LONDON – In a major amendment, the government of the United Kingdom has made it easier for construction workers to get work visas of the country.
The development comes as government updated its shortage occupation list and made it more relaxed for overseas bricklayers and carpenters to relocate to the kingdom.
The list also includes roofers and plasterers, and highlights the occupations in which employers are facing challenges to find workers especially in the backdrop of recovery after the Covid-19.
According to the details, Government advisors in the Migration Advisory Committee (MAC) looked at 26 occupations in construction and hospitality, but only five were recommended for inclusion on the shortage occupations list.
Surprisingly, the hospitality sector was not able to make it to the list despite the fact that the sector is also facing shortage of employees.
The five occupations approved by the committee are Bricklayers and masons, Roofers, roof tilers and slaters, Carpenters and joiners, Construction and building trades n.e.c, Plasterers.
The list has been revised as vacancies have risen strongly in construction sector as compared to pre-pandemic levels. As far as the figures are concerned, from November 2022 to January 2023, compared with the period before the pandemic from January to March 2020, vacancies are 72% higher in hospitality and 65% higher in construction, BBC News reported.
The committee which recommended the revision of list stated that its review focused on whether an occupation made up over 0.5% of the sector workforce and earned below the current general threshold for migrants which stands at £26,200.

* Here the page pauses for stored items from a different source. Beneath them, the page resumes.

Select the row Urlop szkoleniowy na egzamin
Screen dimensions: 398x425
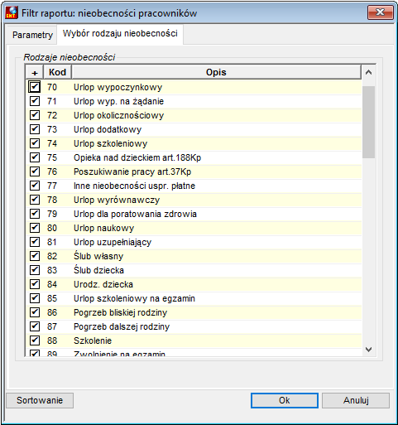tap(194, 298)
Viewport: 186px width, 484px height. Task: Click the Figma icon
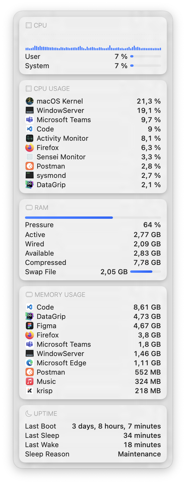click(30, 326)
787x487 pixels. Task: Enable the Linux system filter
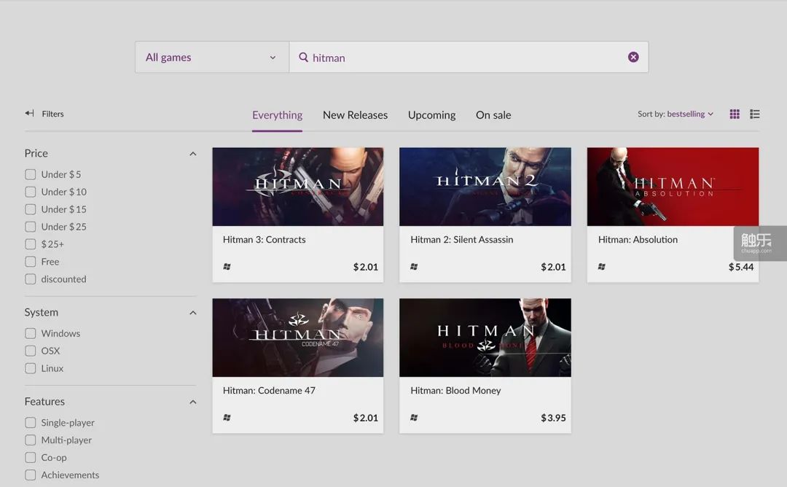[x=31, y=368]
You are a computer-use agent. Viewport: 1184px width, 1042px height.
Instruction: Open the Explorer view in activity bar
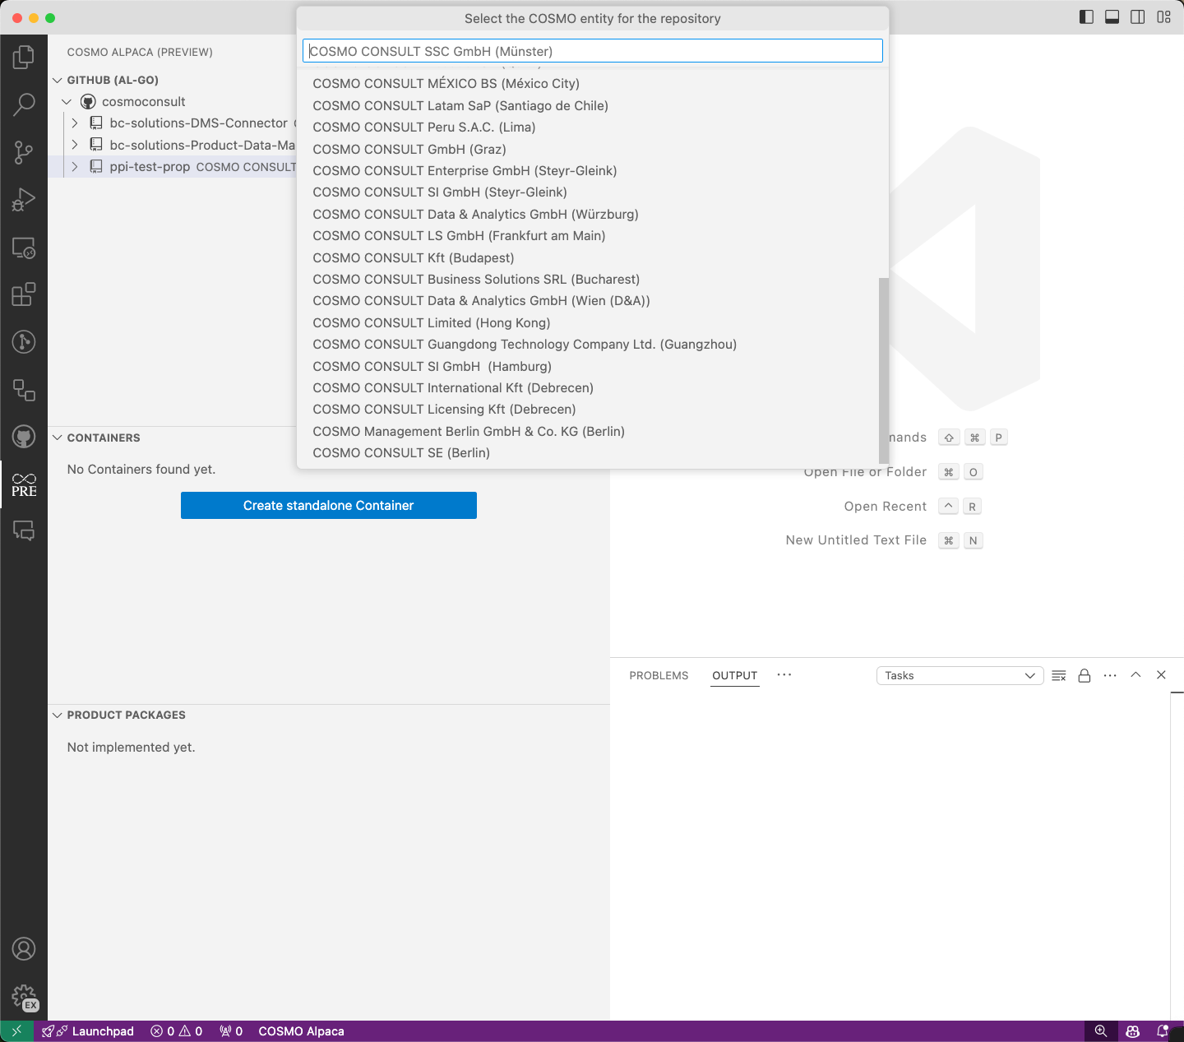click(x=24, y=57)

The committee members also considered the “strategic importance of construction for the UK economy” and how its workforce was likely to change in the next decade, with “demand likely to increase markedly”.
What surprises immigration experts at the moment is the fact that hospitality sector was not able to make it to the list but the committee said overall employment in hospitality had recovered since a large fall during the pandemic and “now comfortably” surpassed pre-pandemic levels.
Any of the hospitality occupations including chefs, restaurant or bar managers were not shortlisted primarily because the committee thought that “the government was clear that such a recommendation should be exceptional and based on particularly strong evidence”.
The issue of immigration has been at the forefront of policymakers both in the US as well as in the UK. In the year ending June 2022, just under 1.1m people came to the UK and an estimated 560,000 left the country.